Hi! I want to buy a box of Horowitz but i dont' know which buy:

http://www.amazon.com/Vladimir-Horo...id=1412352846&sr=1-1&keywords=complete+jacket

[In italy his price is 160€]

or

http://www.amazon.com/Vladimir-Horowitz-Live-Carnegie-Hall/dp/B00BT70J6S

[In italy his price is 80€]

Any advice?

PS: Sorry for my english i'm an italian student.


----------



## millionrainbows (Jun 23, 2012)

I'd go with the "Complete Jackets" collection, which I have.


----------



## Triplets (Sep 4, 2014)

DoFlamingo said:


> Hi!

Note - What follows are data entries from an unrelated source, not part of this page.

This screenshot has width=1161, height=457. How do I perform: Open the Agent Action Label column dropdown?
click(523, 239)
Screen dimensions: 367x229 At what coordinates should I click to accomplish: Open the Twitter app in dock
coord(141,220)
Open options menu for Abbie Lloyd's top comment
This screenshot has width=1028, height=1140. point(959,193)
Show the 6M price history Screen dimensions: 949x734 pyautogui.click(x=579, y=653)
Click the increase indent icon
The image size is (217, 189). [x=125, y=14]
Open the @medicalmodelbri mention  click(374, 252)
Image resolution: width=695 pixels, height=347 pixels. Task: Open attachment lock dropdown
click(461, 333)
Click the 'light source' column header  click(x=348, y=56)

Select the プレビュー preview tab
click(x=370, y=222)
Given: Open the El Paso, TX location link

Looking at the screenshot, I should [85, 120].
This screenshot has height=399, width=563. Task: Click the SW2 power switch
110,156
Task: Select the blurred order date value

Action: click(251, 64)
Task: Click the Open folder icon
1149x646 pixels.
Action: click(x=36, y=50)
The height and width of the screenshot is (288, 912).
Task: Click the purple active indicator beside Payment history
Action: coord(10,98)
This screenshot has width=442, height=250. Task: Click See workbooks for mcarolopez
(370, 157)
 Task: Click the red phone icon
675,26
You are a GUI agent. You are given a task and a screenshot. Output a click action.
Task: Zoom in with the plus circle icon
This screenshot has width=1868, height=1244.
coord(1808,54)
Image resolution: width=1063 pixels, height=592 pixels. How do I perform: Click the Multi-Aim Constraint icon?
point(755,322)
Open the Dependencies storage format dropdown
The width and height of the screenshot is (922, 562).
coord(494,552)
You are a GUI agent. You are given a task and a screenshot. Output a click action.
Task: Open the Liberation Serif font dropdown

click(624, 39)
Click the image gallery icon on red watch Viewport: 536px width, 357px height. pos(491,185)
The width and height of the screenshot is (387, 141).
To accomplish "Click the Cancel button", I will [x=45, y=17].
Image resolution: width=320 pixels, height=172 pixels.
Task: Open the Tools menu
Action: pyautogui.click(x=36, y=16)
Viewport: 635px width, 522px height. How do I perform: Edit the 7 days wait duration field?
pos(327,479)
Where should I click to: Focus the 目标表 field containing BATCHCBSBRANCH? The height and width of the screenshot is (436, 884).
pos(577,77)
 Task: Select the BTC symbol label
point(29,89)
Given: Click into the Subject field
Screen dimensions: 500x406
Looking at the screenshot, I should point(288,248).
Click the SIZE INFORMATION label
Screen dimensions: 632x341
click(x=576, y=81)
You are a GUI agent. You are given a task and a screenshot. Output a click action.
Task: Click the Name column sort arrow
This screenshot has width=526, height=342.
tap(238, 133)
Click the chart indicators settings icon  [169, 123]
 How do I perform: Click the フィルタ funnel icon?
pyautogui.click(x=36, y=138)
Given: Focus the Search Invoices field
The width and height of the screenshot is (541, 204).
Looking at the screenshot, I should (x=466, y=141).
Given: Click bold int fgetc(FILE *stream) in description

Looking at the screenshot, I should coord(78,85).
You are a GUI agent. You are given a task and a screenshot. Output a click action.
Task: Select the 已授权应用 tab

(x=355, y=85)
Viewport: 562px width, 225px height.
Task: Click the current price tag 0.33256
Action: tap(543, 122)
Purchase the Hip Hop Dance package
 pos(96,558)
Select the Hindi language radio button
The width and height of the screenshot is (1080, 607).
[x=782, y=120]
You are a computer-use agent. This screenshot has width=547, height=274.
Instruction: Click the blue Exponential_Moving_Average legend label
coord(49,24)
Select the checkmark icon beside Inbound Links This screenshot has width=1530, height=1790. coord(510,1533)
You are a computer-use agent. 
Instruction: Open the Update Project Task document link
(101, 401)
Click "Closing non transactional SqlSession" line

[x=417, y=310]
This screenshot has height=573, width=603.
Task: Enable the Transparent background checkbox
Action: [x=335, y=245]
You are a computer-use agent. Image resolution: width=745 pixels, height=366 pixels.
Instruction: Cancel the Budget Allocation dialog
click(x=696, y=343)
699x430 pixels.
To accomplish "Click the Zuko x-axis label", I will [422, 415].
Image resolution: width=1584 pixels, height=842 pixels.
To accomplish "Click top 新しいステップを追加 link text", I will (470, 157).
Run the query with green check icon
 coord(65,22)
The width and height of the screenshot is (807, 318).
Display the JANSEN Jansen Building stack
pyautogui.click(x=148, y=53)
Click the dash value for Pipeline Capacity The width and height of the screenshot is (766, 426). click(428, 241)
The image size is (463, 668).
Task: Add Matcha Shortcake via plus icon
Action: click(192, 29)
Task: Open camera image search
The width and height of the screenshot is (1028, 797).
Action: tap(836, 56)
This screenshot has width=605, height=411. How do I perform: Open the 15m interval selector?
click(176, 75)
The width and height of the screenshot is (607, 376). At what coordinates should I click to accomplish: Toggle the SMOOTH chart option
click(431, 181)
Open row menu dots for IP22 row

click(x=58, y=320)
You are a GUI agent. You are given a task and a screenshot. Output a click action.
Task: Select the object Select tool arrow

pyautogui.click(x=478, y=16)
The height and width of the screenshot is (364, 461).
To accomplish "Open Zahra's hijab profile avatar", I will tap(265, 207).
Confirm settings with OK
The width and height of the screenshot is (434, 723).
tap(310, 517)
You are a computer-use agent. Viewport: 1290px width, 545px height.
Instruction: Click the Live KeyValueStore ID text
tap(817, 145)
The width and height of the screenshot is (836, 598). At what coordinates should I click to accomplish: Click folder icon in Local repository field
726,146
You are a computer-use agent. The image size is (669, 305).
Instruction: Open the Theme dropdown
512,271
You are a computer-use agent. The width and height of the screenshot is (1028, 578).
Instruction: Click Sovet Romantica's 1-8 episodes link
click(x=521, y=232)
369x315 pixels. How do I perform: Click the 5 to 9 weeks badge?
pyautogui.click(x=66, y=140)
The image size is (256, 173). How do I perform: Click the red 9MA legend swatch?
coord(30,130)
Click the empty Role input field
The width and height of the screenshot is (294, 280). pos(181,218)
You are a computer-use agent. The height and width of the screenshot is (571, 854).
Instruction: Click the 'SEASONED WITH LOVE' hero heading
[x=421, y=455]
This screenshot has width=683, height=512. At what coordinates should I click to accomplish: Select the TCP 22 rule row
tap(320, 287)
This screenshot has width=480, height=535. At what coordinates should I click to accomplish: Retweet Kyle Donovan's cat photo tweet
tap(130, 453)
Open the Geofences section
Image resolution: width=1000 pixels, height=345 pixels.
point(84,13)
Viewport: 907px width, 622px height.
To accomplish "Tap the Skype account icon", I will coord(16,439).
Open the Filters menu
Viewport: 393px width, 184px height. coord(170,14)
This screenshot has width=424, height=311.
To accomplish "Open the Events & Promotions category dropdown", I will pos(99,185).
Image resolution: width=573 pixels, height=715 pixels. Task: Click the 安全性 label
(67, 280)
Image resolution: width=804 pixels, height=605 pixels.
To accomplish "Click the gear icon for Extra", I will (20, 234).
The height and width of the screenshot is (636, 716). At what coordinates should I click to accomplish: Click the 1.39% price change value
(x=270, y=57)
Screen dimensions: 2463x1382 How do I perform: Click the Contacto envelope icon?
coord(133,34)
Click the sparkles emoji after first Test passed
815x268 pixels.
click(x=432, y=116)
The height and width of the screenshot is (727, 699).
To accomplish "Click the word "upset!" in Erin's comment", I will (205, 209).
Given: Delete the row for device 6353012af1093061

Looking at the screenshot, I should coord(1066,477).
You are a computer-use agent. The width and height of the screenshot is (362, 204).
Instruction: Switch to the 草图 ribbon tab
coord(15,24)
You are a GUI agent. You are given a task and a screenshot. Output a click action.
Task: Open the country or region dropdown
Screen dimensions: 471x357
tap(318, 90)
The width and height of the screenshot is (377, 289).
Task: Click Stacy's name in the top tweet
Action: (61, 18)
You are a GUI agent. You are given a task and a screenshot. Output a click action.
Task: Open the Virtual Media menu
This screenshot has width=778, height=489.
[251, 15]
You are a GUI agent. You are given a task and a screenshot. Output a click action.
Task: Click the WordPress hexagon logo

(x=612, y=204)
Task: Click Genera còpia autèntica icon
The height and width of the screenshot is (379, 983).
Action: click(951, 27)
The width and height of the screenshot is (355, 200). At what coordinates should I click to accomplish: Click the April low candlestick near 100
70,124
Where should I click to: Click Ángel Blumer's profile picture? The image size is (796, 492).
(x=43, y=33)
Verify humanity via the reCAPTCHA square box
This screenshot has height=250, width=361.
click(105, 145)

I want to buy a box of Horowitz but i dont' know which buy:
> 
> http://www.amazon.com/Vladimir-Horo...id=1412352846&sr=1-1&keywords=complete+jacket
> 
> ...


Horowitz recordings have been recycled for some time now. Perhaps you could try a shop that resells CDs? You may save a lot of money.


----------



## DoFlamingo (Jan 12, 2014)

millionrainbows said:


> I'd go with the "Complete Jackets" collection, which I have.


thank you



Triplets said:


> Horowitz recordings have been recycled for some time now. Perhaps you could try a shop that resells CDs? You may save a lot of money.


I don't know where i can find it in italy because i live in a small city xD

So finally i choose that:

http://www.amazon.fr/gp/product/B002P3J3BW/ref=ox_sc_act_title_1?ie=UTF8&psc=1&smid=A1X6FK5RDHNB96


----------